If an entry holds a picture, drop the picture but restate the entry word for word.
DATA SHOWN section start
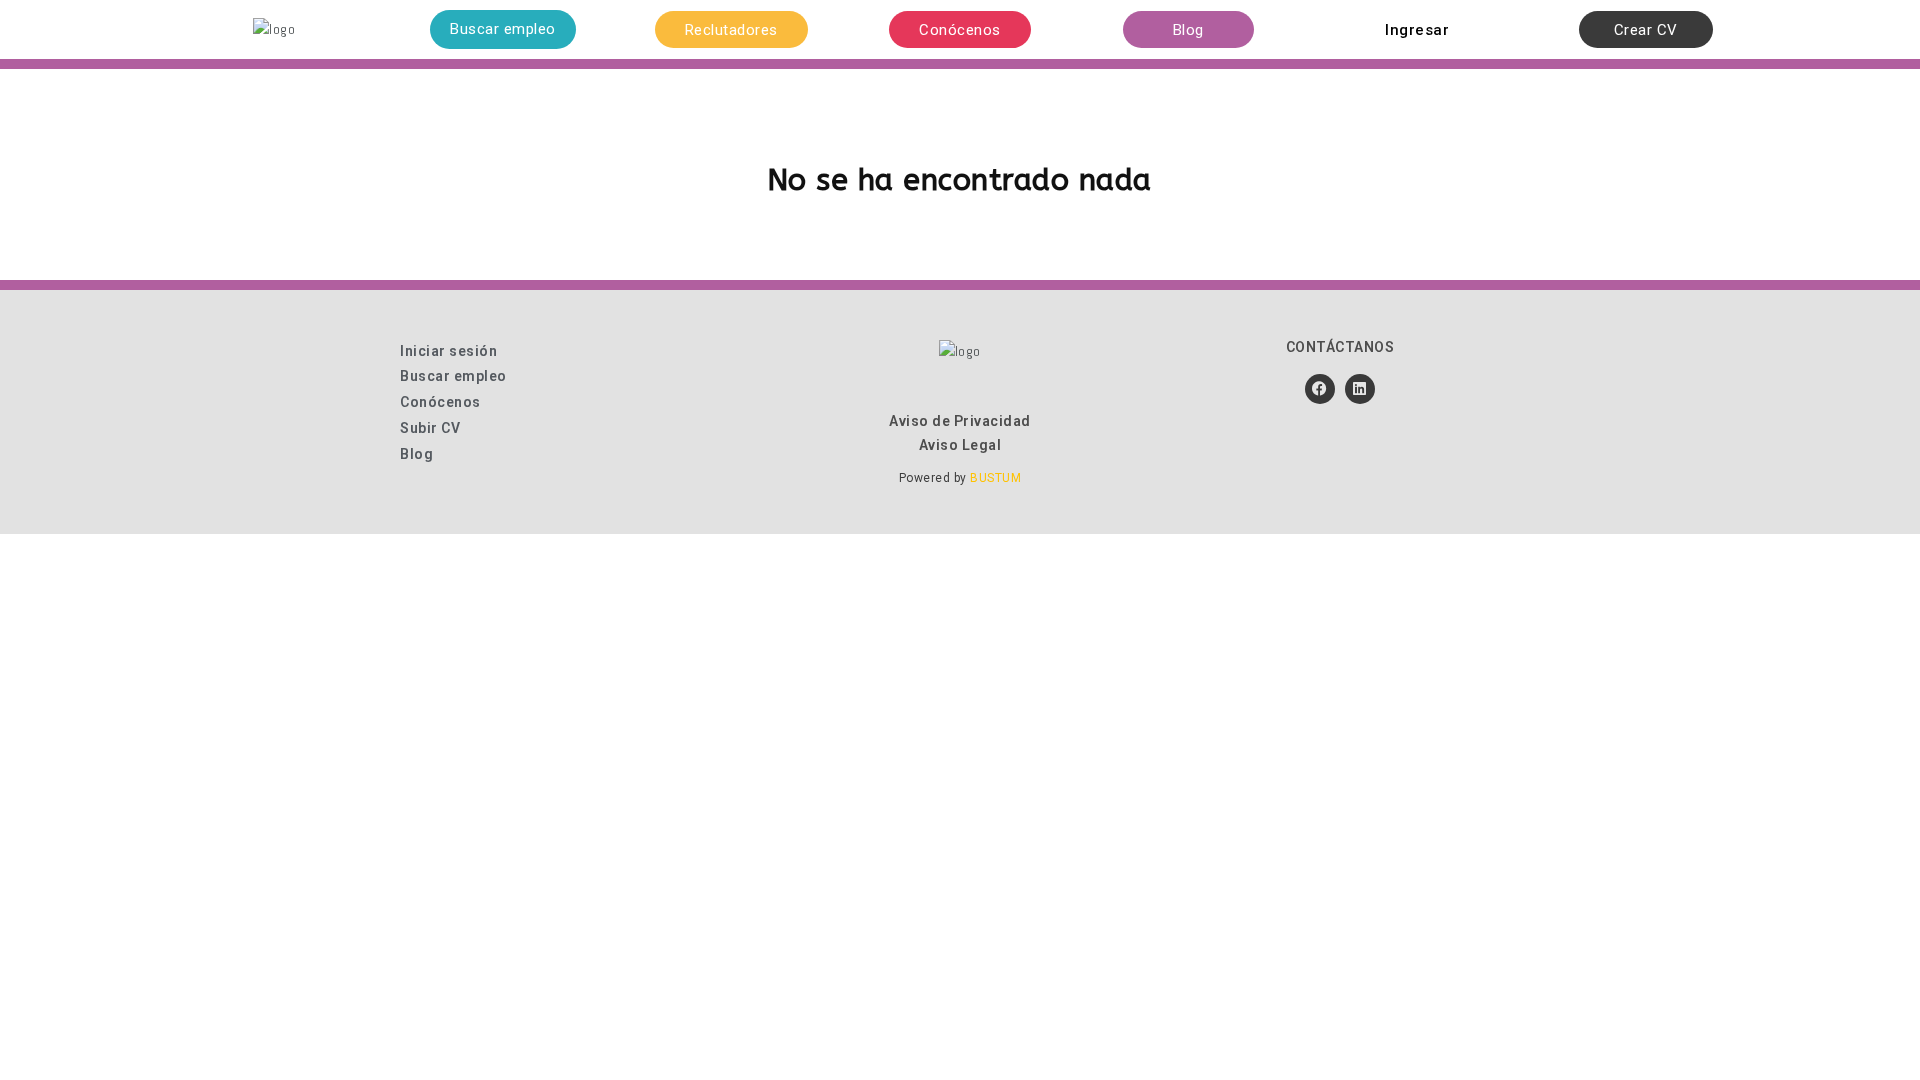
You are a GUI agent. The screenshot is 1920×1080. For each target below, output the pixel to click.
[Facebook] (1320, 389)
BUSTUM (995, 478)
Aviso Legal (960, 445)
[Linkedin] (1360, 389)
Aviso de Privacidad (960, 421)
DATA SHOWN section end
• _REPLY_:
You are a GUI agent. The screenshot is 1920×1080. For each target below, output the pixel to click.
[Facebook] (1320, 389)
BUSTUM (995, 478)
Aviso Legal (960, 445)
[Linkedin] (1360, 389)
Aviso de Privacidad (960, 421)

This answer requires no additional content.